# TEXT SEGMENT start

Archives

Exterminator extraordinaire Greg Grunberg contends with Big Ass Spider!

by Mark Burger

Alex Mathis is a neighborhood exterminator with a very large problem — and it’s getting bigger all the time.

Having faced his fair share of strange phenomena as telepathic policeman Matt Parkman on the award-winning series “Heroes,” Greg Grunberg this time comes face to face and eye to eye(s) with Big Ass Spider!, a cult-friendly sci-fi send-up now available on home-video from Epic Releasing (see page 37 for review).

The titular creature, the result of a botched military experiment, terrorizes Los Angeles while Alex and his sidekick, Latino security guard Jose (Lombardo Boyar), try to best the beast — often clashing with the military authorities that caused the problem in the first place.

Not only does Alex possess the most professional expertise in a situation like this — because, after all, there’s never been a situation like this — but he also dispenses witticisms and wisecracks while also flirting with Lt. Karly Brandt (Clare Kramer), one those aforementioned military authorities constantly at odds with Alex.

When the project first came Grunberg’s way, it was titled Mega-Spider and was, he says, “much more straightforward.” The Alex Mathis character was still an exterminator and still the hero, and did have a sense of humor. Immediately, says Grunberg, he saw the project’s potential, particularly if it were played for laughs as much for scares. “If there’s something that draws your attention, and there was something there — I found the character relate-able and funny. But I wanted to do something different.”

He relayed his enthusiasm and his opinion to the producers at Epic Pictures and director Mike Mendez, and found both willing to listen and approach the story in a more comedic way. “Everything clicked,” Grunberg recalls. “Everyone saw the potential. We knew this could be something special. This is a really talented director — and I can’t stress this enough: Mike had a singular vision that he really brought to this. He just had his homework done.”

# TEXT SEGMENT end
# PROVIDED DATA start

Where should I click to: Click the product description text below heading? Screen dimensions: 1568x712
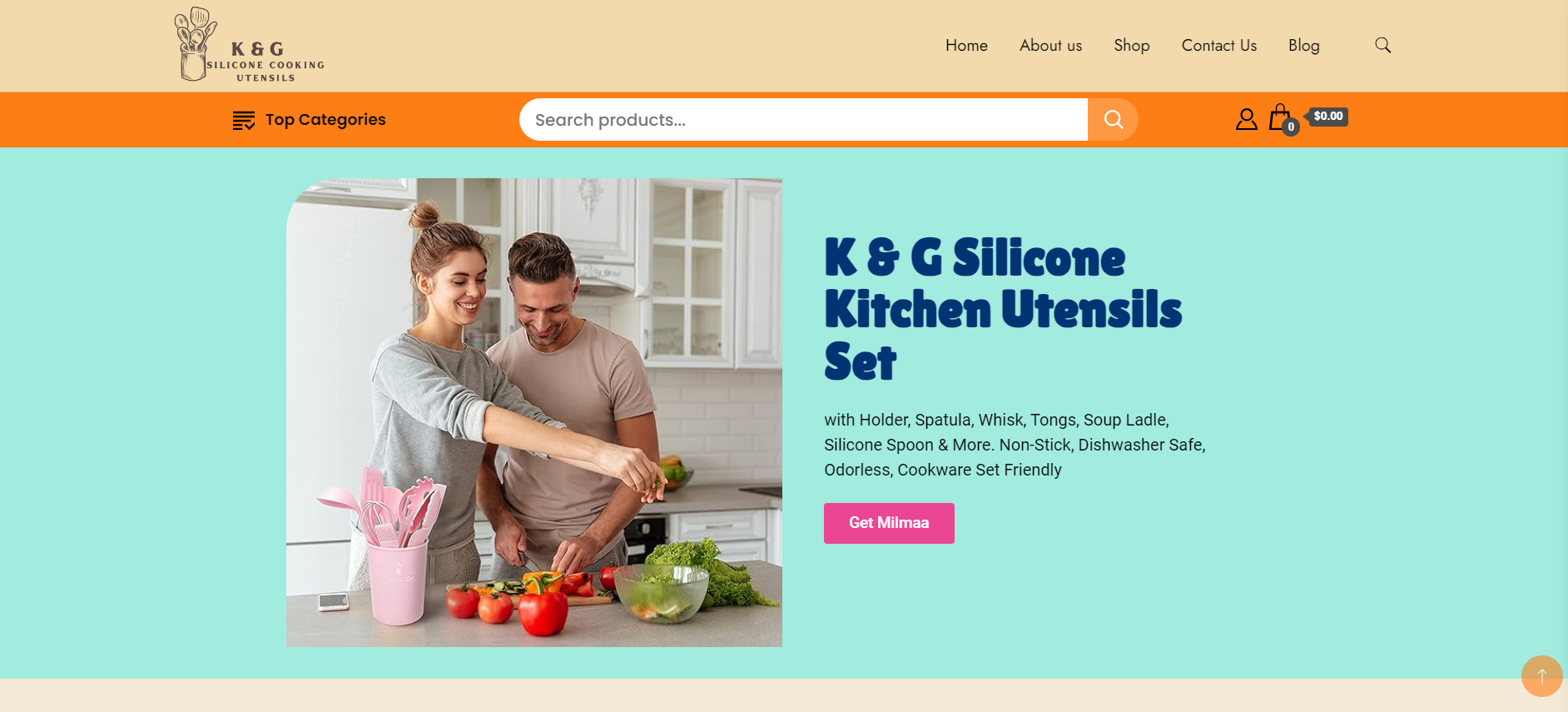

# PROVIDED DATA end
# PROVIDED DATA start

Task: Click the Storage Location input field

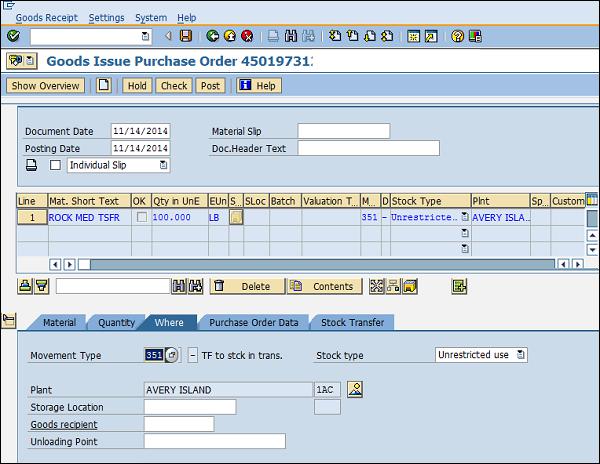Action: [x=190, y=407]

# PROVIDED DATA end
# PROVIDED DATA start

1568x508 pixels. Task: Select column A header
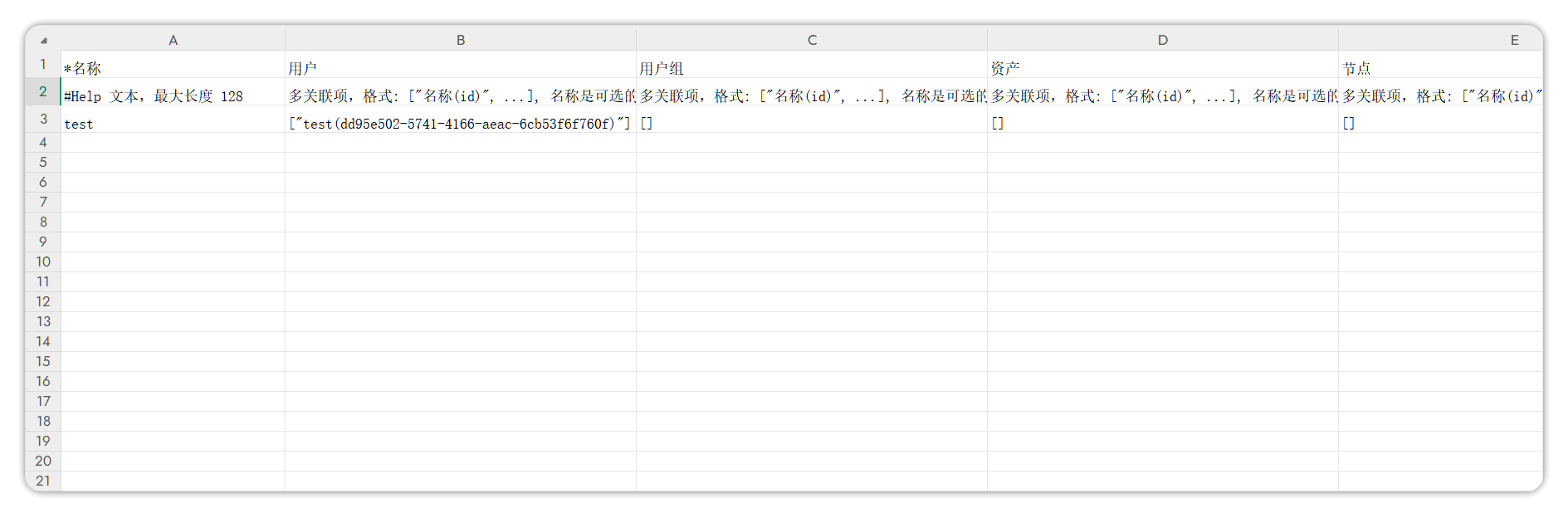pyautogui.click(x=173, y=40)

# PROVIDED DATA end

REQUIRED TASK:
Reproduce the part of the Big Ass Spider! article between "The titular creature, the" and "odds with Alex.", inclusive. The data has no connection to the article about Big Ass Spider!.

OUTPUT OF THE TASK:
The titular creature, the result of a botched military experiment, terrorizes Los Angeles while Alex and his sidekick, Latino security guard Jose (Lombardo Boyar), try to best the beast — often clashing with the military authorities that caused the problem in the first place.

Not only does Alex possess the most professional expertise in a situation like this — because, after all, there’s never been a situation like this — but he also dispenses witticisms and wisecracks while also flirting with Lt. Karly Brandt (Clare Kramer), one those aforementioned military authorities constantly at odds with Alex.